If you need a voice agent for a single workflow in a weekend, Vapi. If you need a vertical-grade stack (Healthcare with 14 tools, Real Estate with 10 agents and vision, multi-language at scale), CallSphere.

What "Thin Stack" Costs You

A thin stack is not a free lunch. There are real costs to the choice CallSphere made.

Vendor concentration. Betting on the OpenAI Realtime API as the voice backbone means our voice quality and capability are tied to OpenAI's roadmap. If they slow shipping, we slow shipping. We mitigate by maintaining a fallback cascaded pipeline (Whisper STT, GPT-4o, ElevenLabs TTS) that can absorb a Realtime API outage with degraded but functional service.

Less LLM diversity. Vapi's strength is BYO LLM — Anthropic, OpenAI, custom — for non-voice paths. Our voice path is OpenAI-first. Non-voice agent reasoning can route through Anthropic via the Agents SDK, but the realtime conversational layer is OpenAI-centered today.

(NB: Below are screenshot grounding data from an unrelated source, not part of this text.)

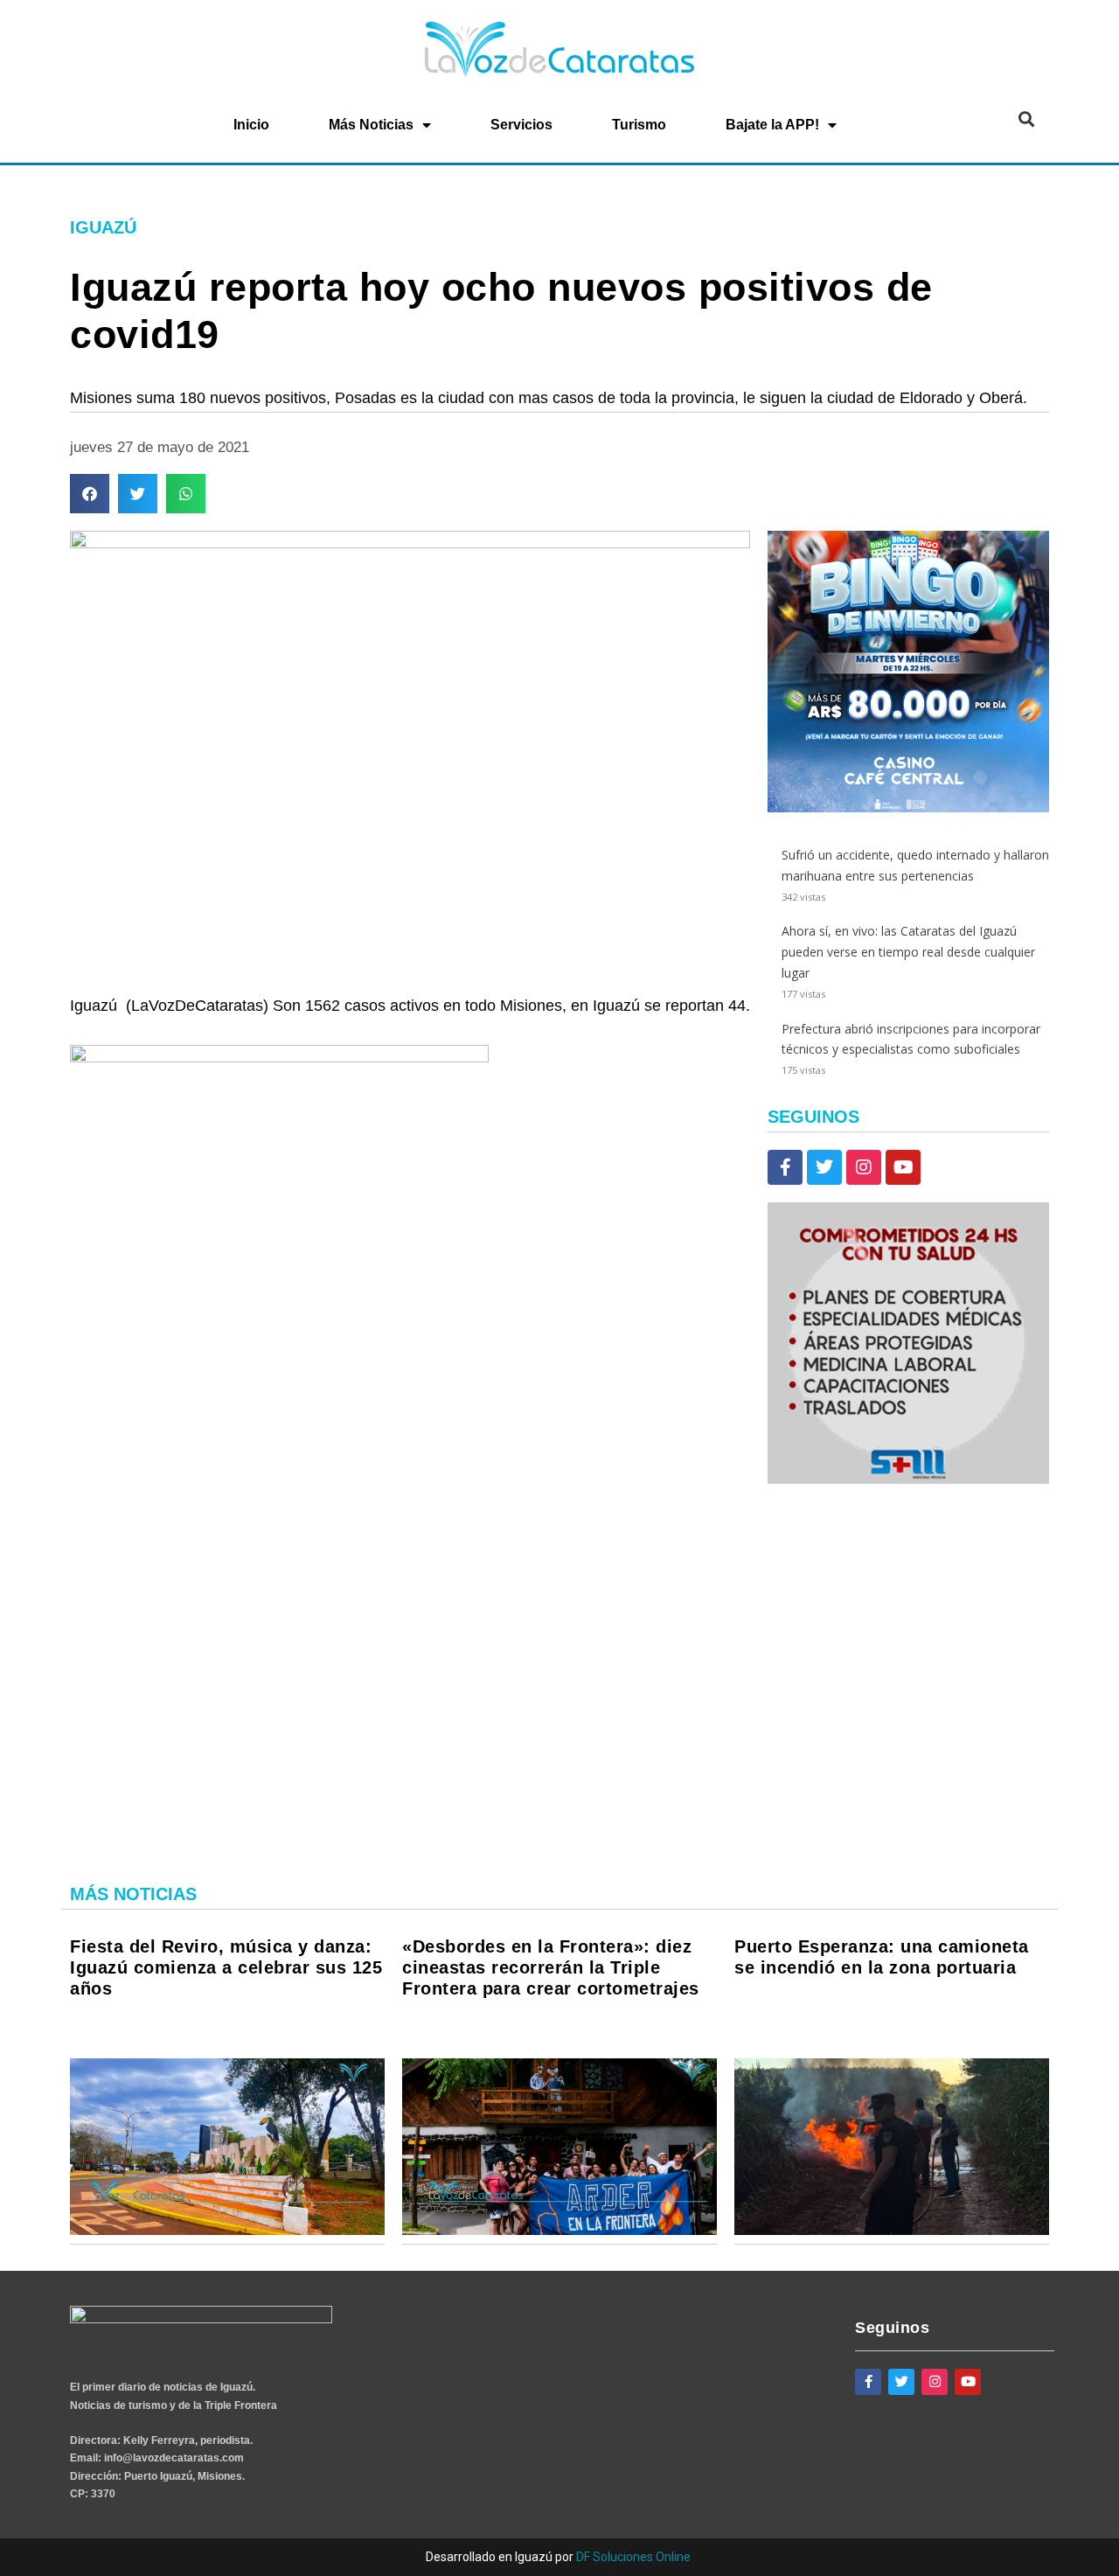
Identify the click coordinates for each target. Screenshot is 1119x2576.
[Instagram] (863, 1167)
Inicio (251, 124)
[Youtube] (903, 1167)
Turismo (639, 124)
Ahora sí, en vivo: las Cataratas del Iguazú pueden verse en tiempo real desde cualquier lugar (908, 951)
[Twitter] (824, 1167)
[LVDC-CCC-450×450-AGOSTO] (908, 807)
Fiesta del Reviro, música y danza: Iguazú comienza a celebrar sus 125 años (226, 1967)
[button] (1025, 119)
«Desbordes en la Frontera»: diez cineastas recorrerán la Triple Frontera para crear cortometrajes (550, 1967)
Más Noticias (371, 124)
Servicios (521, 124)
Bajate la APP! (772, 124)
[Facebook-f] (785, 1167)
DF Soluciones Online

More platform engineering. Customers don't see this, but the team does. We maintain our own voice servers, our own gateways, our own observability. Vapi customers don't. This is fine for us because we're an agentic AI company, not a voice platform consumer; for a non-AI product team, the calculus could go the other way.

When the Velocity Difference Matters

The velocity difference between a thin stack and a middleware layer doesn't matter if you ship one voice agent and never touch it again. It matters enormously if you are iterating weekly on agent quality, exploring new tool patterns, or shipping vertical-specific features that require new Realtime API capabilities the day they land.

CallSphere's bet is that voice AI in 2026 looks more like a continuously evolving product than a configured workflow. Verticals get richer, tools multiply, agent topologies grow. Teams that own their stack iterate faster. Teams that depend on a middleware vendor wait for the vendor's roadmap. Both can ship customer value; only one compounds.